**Aufgaben**:
- A) Welcher Schriftstil gilt laut dem Textauszug über die Grabplatte Ulrich Dorfmayrs als charakteristisch für Jörg Gartner?
- B) Setze den Textauszug über die Grabplatte Ulrich Dorfmayrs nach seinem letzten Satz fort.

**Textauszug**:
+ + + +
Schriftart(en): Gotische Minuskel mit Versalien.

© BAdW München, Inschriftenkommission [1/1]

  1. Anno d(omi)nj M ccccc xiiii / obyt · venerabilis · vir · vdalricus · dorfmayr · ex · Ef/erding · pl(e)b(a)n(us)a) · Jn · grieṣ/pach · Alias · zell · c(uius)a) · a(n)i(m)a · req(ui)escatb) · jn · pacec)

Übersetzung:

Im Jahre des Herrn 1514 starb der ehrwürdige Mann Ulrich Dorfmayr aus Eferding, Pleban in Griesbach bzw. Zell1). Seine Seele ruhe in Frieden.

Wappen:
Dorfmayr2).

Kommentar

Die Platte wird von der Kunstgeschichte mit der Inschriftenlandschaft der Stadt Passau in Verbindung gebracht. Röttger verweist auf die Werkstatt, die auch die Grabplatte für den Propst von St. Nikola, Stephan Hager, gefertigt hat, die von Liedke schließlich Jörg Gartner zugeschrieben wird. Bereits Halm vermutet, dass die Platte Ulrich Dorfmayrs aus der Gartnerwerkstätte stammt3). Der für Gartner charakteristische Schriftstil, an dem auch seine Werkstatt erkannt werden kann, ist die Gotico-Antiqua. Unter den frühen Werken, die ihm von der Kunstgeschichte zugeschrieben werden, finden sich einige, die in Gotischer Minuskel gefertigt sind. Hier lässt sich aber nur an wenigen ein bestimmter Schrifttyp erkennen. Auffallend an diesen Stücken ist die Behandlung der Bögen vor allem bei b und d, die auf der Grundlinie eine Art Basisstrich aufweisen4). Bei der hier verwendeten Gotischen Minuskel fehlt dieses aussagekräftige Element. Die Schriftanalyse lässt daher keine Zuordnung der Platte an Gartner zu.

Die vorliegende Gotische Minuskel zeichnet sich durch keine markanten Formen aus. Doppelstöckiges a weist einen relativ offenen oberen Bogen auf, der durch einen geschwungenen Haarstrich, der in das Innere des unteren Bogens führt, fortgesetzt wird. Die beiden Bögen des runden s sind gegeneinander verschoben, besitzen aber keine nennenswerten Zierstriche. Bei Buchstaben wie o oder unzialem d lässt sich eine gewisse Tendenz zur parallelogrammförmigen Ausrichtung erkennen. Unter den Versalien sticht die A-Initiale hervor, deren Grundform die pseudounziale ist. Neben dem relativ kräftig ausgeführten rechten Schaft, wird die linke geschwungene Haste durch einen Haarstrich artikuliert, an dem drei kleine Spitzen ansitzen. All diese Merkmale finden sich jedoch häufig in der Gotischen Minuskel, ohne dass hierüber exaktere Zuweisungen möglich wären.
+ + + +
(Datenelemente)
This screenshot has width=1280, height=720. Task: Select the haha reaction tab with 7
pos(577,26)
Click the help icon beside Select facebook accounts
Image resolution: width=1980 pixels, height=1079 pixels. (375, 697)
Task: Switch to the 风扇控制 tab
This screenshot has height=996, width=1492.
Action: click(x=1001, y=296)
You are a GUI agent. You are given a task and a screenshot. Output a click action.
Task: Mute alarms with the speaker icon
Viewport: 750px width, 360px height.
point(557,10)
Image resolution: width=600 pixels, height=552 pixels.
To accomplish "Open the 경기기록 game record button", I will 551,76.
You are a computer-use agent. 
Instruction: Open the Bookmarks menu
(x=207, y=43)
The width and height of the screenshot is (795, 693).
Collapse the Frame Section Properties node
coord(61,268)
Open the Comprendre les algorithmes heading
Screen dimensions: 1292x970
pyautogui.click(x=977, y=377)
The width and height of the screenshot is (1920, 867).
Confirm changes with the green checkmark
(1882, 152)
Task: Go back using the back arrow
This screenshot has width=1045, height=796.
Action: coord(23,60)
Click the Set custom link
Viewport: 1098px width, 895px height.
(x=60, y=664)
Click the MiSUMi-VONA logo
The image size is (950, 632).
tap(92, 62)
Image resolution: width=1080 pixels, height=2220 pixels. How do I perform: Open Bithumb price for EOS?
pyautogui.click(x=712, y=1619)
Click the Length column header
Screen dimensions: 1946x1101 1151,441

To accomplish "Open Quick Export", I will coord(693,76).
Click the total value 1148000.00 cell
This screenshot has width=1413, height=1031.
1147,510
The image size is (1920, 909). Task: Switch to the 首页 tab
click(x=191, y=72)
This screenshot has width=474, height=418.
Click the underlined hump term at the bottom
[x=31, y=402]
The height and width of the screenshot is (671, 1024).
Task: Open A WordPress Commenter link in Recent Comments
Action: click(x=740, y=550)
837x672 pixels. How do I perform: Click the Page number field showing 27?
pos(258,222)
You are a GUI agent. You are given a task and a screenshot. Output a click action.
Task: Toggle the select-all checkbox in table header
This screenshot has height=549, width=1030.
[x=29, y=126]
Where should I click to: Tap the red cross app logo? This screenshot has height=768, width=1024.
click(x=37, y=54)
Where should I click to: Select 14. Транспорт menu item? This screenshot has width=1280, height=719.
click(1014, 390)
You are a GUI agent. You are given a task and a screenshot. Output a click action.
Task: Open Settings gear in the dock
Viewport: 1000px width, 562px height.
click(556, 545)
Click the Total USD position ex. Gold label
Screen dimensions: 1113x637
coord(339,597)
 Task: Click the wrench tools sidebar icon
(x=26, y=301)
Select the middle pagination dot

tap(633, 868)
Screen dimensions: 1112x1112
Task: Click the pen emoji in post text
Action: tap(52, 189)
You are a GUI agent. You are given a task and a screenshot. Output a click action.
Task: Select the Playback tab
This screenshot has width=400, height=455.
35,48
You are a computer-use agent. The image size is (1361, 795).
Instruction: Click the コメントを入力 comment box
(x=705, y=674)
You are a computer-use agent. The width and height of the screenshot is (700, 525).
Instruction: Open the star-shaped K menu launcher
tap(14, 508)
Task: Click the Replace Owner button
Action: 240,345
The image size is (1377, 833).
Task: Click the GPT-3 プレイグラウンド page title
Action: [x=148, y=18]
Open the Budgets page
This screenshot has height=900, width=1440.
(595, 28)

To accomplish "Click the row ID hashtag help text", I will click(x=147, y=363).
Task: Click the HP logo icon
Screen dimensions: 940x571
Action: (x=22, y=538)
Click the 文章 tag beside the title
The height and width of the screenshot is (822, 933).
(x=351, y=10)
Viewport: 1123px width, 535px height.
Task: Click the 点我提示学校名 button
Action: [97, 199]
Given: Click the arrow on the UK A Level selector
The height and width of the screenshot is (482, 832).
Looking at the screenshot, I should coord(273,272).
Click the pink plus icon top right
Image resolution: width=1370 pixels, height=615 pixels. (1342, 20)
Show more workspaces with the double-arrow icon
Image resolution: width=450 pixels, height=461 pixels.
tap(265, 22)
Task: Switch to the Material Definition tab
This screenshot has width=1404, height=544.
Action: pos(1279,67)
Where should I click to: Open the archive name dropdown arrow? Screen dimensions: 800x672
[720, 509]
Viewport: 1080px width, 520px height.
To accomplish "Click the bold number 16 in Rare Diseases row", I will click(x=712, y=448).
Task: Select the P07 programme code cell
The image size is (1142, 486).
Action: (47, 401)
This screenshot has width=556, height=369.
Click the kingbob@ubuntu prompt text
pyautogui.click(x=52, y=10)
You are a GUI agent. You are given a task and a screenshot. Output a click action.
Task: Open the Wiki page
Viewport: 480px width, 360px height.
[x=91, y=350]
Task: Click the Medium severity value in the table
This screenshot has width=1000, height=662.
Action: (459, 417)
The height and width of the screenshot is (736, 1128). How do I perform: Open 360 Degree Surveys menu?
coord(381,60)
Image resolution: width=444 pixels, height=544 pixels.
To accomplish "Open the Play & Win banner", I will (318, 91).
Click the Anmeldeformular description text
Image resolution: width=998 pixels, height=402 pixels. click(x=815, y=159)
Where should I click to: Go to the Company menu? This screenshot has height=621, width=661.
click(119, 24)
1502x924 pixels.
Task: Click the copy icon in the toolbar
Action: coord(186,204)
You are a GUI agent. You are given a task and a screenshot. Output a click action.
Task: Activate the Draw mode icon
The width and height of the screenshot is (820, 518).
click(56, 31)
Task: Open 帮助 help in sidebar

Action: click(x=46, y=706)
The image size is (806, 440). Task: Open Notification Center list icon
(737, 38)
+ + + +
**Antworten**:
- A) Die Gotico-Antiqua.

- B)
Ulrich Dorfmayr stammte aus Eferding5). Er war Kanoniker in Vilshofen und Benefiziat bei St. Stephan in Wien. Er ist als Vikar bzw. Pfarrer von St. Margareta in Obernzell 1494 nachweisbar, als er eine Jahrtagsstiftung des Pfarrers Mauersteiner in Kellberg (Nr. 83) für die Marktkapelle bestätigte. Daneben ist er als Kirchherr in Pleinting 1503 belegt6).

Textkritischer Apparat

  1. us-Haken hochgestellt.
  2. Kürzungszeichen über q, evtl. übergeschriebenes i.
  3. Worttrenner in Form eines Quadrangels auf der Zeilenmitte.

Anmerkungen

  1. Griesbach in der Zell ist eine ältere Namensvariante für Obernzell, vgl. hierzu HAB Passau 457.
  2. Eine Gans(?) auf Dreiberg.
  3. Vgl. zur kunsthistorischen Einordnung: Röttger in Kdm Wegscheid 72; Halm, Plastik 1, 246; vgl. Grabplatte des Stephan Hager DI 67 (Stadt Passau) Nr. 321; Liedke, Gartner 48.
  4. Vgl. zu Gartner und seinem Schriftstil der Gotico-Antiqua Epp, Epigraphische Minuskel 173–183; DI 67 (Stadt Passau) XLVI-XLVIII, zur Gotischen Minuskel bei Gartner DI 67 (Stadt Passau) XLIIIf.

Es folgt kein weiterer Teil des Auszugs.